In an embodiment incorporating a single recycle tank, the mid cell layer is fed to the middle of the tank at a flow rate which does not create turbulence. Recycle liquid is drawn from the upper regions of the tank where sufficient settling has occurred. In an alternate embodiment, two or more tanks are provided such that each tank is filled in turn and time for settling is provided while the others are being filled. Recycle liquids are drawn from the tanks in which sufficient settling has occurred.
Sediments which accumulate in the storage tanks are periodically passed to the tailings pond where any remaining conditioning agent solution is freed within a few days, upon settling of the sediments. Preferably, the tanks are formed with a generally conical lower portion having a valve at the lower limit thereof to facilitate the removal of sediments.
The conditioning agent can be used as a solution in hot water to wash oversize debris obtained by screening the slurry prior to entry into the settling tanks. Such chunks of debris contain bitumen on their surface which can be recovered by high pressure washing with the conditioning agent/hot water solution described hereinbefore.

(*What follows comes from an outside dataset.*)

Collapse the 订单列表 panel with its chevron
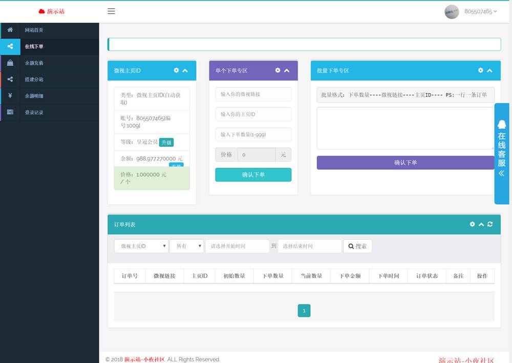Screen dimensions: 512x363 coord(481,224)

Recycle water, heated to about 100° F.-195° F. can also be used to recover the bitumen. The resultant wash water containing bitumen is sent to the separation cell for bitumen recovery.

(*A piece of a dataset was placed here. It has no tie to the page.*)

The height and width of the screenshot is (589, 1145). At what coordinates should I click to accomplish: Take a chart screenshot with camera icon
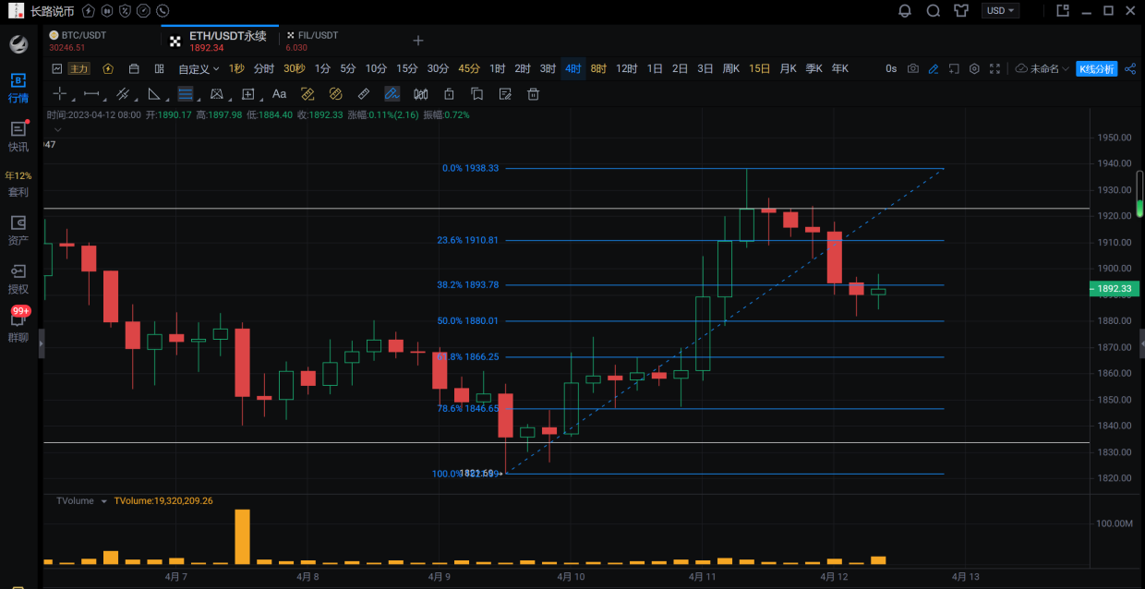(x=913, y=69)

A further detailed, description of the invention will follow by reference to the following drawings of specific embodiments of the invention, which depict only typical embodiments of the invention and are therefore not to be considered limiting of its scope.
FIG. 1 is a schematic flow diagram of a hot water extraction process of the present invention;
FIG. 2 is a schematic flow diagram of an alternative hot water extraction process of the present invention; and,
FIG. 3 is a schematic flow diagram of another hot water extraction process of the present invention.

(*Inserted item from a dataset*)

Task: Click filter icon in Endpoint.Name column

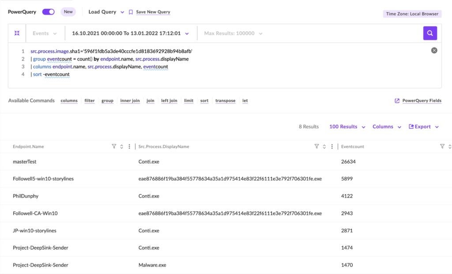Action: (x=114, y=146)
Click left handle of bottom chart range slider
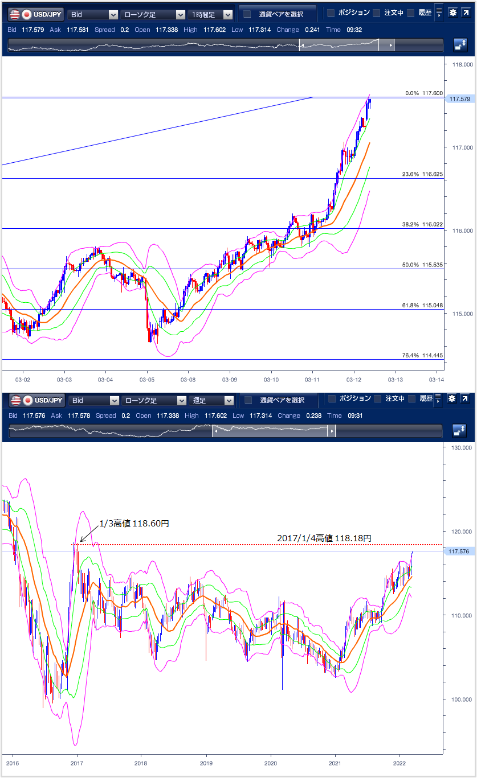This screenshot has width=477, height=778. 215,431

Referring to FIG. 1, a flow diagram is shown depicting a hot water extraction process incorporating the conditioning agent of the present invention. The process can be carried out using conventional extraction facilities as are known and are as described hereinbefore. Water for use in the process is obtained from surface water sources such as nearby lakes or rivers or recycled from tailings ponds. A combination of water sources can also be utilized, as is shown.
Conditioning agent comprising, in the preferred embodiment, sodium and/or potassium bicarbonate in combination with sodium or potassium carbonate in a ratio of from 95:5 to 5:95, the ratio being preferably selected as discussed hereinbefore with regard to the pH of the water to be used in the extraction, and soluble calcium and/or magnesium salts, such as gypsum, are mixed with water from line 54 in a solution preparation tank 10 to form a concentrated conditioning agent solution. The concentrated conditioning solution is passed via a line 14 through proportioning pump 12 which acts to measure the required volume of conditioning solution necessary to add the desired amount of the conditioning agent to the water, such as, for example a total amount of sodium or potassium bicarbonate and carbonate of about 0.03% by weight water and at least 50 ppm calcium and/or magnesium ions. In a preferred embodiment, where water from previous tar sand extraction processes in which only the present conditioning agent was used, an amount of surface water is added to make-up for the amount of water lost in previous extractions (i.e. in the interstitial spaces of the settled sand and clay) and the amount of concentrated conditioning agent added is preferably reduced to a minimum, for example 0.012% by weight of water. The volume of concentrated conditioning solution as proportioned by pump 12 then continues via line 14 to be added to water passing in line 54. Preferably, the water in line 54 and any additives which are added to the water, such as the conditioning agent solution in tank 10, are heated to a temperature of about 180° F. for use in the process.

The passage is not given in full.